Wissenschaftspreis des Stifterverbandes »Forschung im Verbund« 2022
Nahezu reibungslos – Virtuelle Materialsonde bringt Licht in den Reibspalt
Diamantbeschichtungen schützen die Komponenten, die in Gleitringdichtungen gegeneinander reiben, vor Verschleiß und sorgen für eine hohe Lebensdauer – etwa in Pumpen oder Kompressoren. Allerdings kann es zu starken Reibwertschwankungen kommen, in seltenen Fällen gar zum Ausfall von Anlagen, was Schäden in Millionenhöhe hervorrufen kann. Bislang war jedoch weder bekannt, wodurch kritische Reibwertschwankungen entstehen, noch welche Voraussetzungen es braucht, um die Reibung konstant auf niedrigstem Niveau zu halten.

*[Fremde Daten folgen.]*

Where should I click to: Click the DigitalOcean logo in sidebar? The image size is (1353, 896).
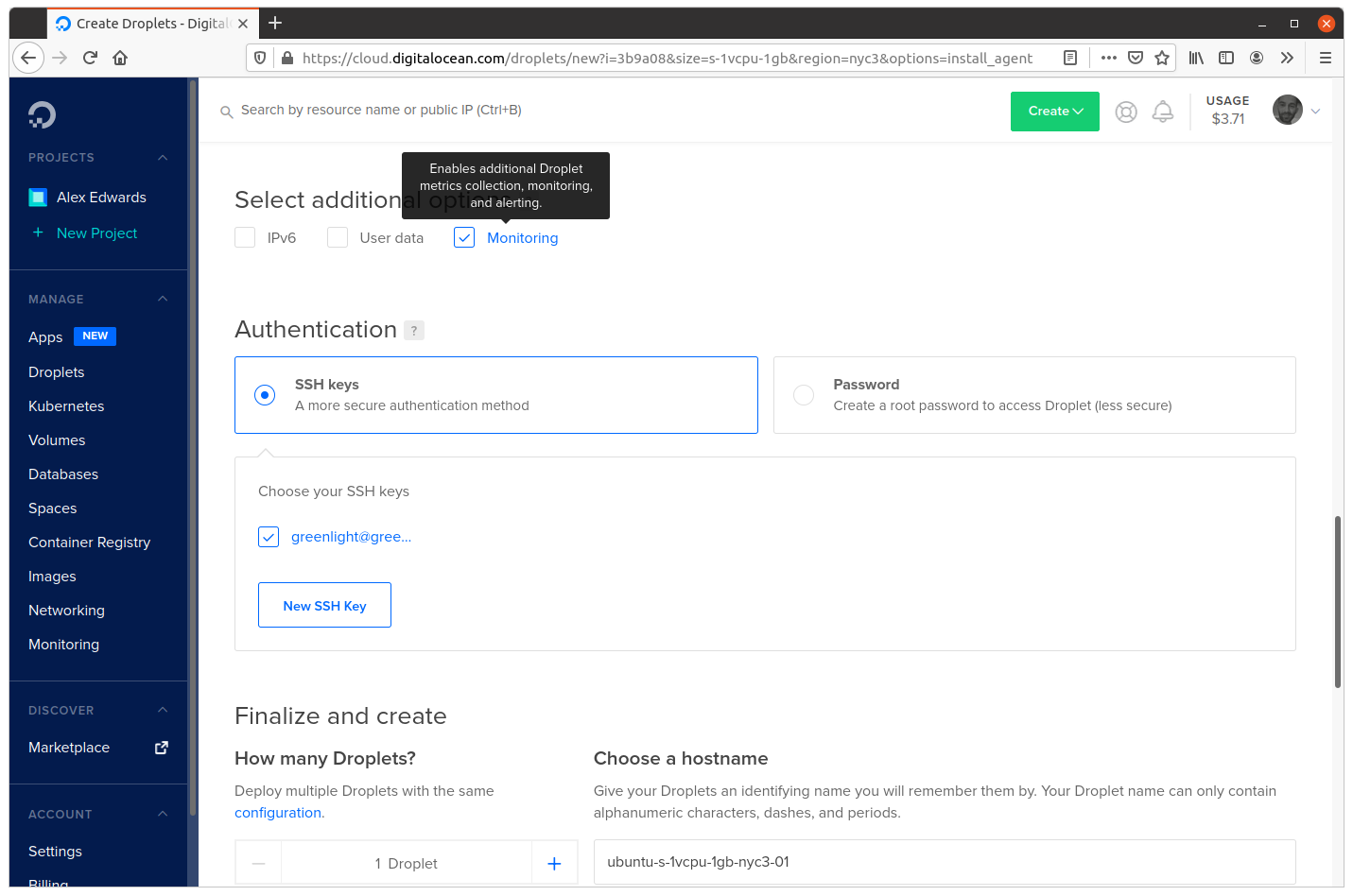42,114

Prof. Dr. Michael Moseler und Prof. Dr. Matthias Scherge vom Fraunhofer-Institut für Werkstoffmechanik IWM sowie Dr. Ing. habil. Joachim Otschik der EagleBurgmann Germany GmbH & Co. konnten dem Reibspalt nun seine atomaren Geheimnisse entlocken: Mit einer virtuellen Materialsonde, die Simulationen auf mehreren Größenskalen mit den Ergebnissen realer Experimente kombiniert. Mit ihr können sie während des Gleitens quasi in den Reibspalt »hineinsehen« – was weltweit einzigartig ist. Aufgrund der gewonnenen Erkenntnisse gelang es EagleBurgmann, die Entwicklungszeit ihrer Gleitringdichtung um mindestens 99 Prozent zu verkürzen, einen Millionenauftrag zu sichern und Dichtungen zu entwickeln, die nahezu keine Reibung aufweisen.

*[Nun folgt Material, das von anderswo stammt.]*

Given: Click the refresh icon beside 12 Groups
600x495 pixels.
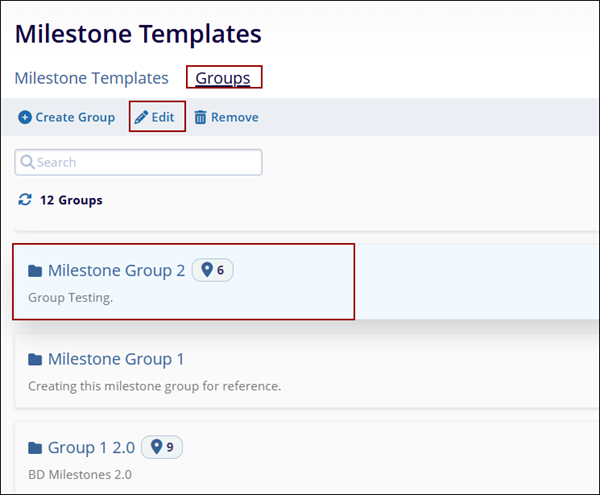Looking at the screenshot, I should coord(25,200).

Fraunhofer-Gründerpreis 2021
Desinfektion von Saatgut – sicher und nachhaltig durch Elektronenbehandlung
Geerntetes Saatgut einfach aufs Feld bringen? Keine gute Idee! Denn auf der Schale des Saatguts tummeln sich Pilze, Viren und Bakterien, die die Erträge drastisch senken würden. Saatguthersteller rücken diesen Erregern daher mit chemischen Beizmitteln zu Leibe. Doch das hat seine Nachteile: Da das Beizmittel am Saatgut haften bleibt, hantiert der Landwirt beim Ausbringen der Saat mit potenziell gefährlichen Stoffen, die ihm, der Natur und dem Boden schaden können. Auflagen sollen die Gefahr für die Umwelt eindämmen, so ist gebeiztes Saatgut etwa in Grundwasserschutzgebieten tabu. Auch wurden zahlreiche fungizide Beizmittel bereits verboten. Doch ganz ohne geht es nicht – der Einsatz der verbleibenden Beizmittel wird daher Jahr für Jahr per Notfall- und Sonderzulassungen erneut genehmigt.

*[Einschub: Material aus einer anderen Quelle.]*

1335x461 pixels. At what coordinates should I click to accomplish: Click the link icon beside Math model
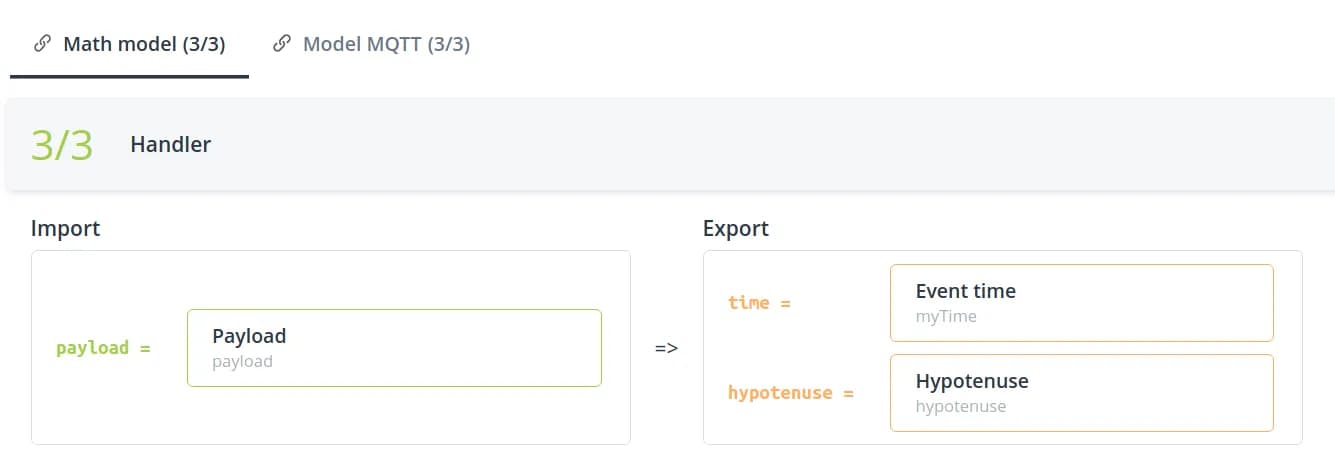pos(42,44)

Die E-VITA GmbH, ein Joint Venture des Fraunhofer-Instituts für Organische Elektronik, Elektronenstrahl- und Plasmatechnik FEP und der Ceravis AG, dürfte diesem Prozedere bald ein Ende bereiten: Statt Pilze und Co. auf dem Saatgut mit Beizmitteln zu beseitigen, setzt sie auf beschleunigte Elektronen – und schafft damit eine chemiefreie, nachhaltige, erprobte und wirtschaftliche Alternative.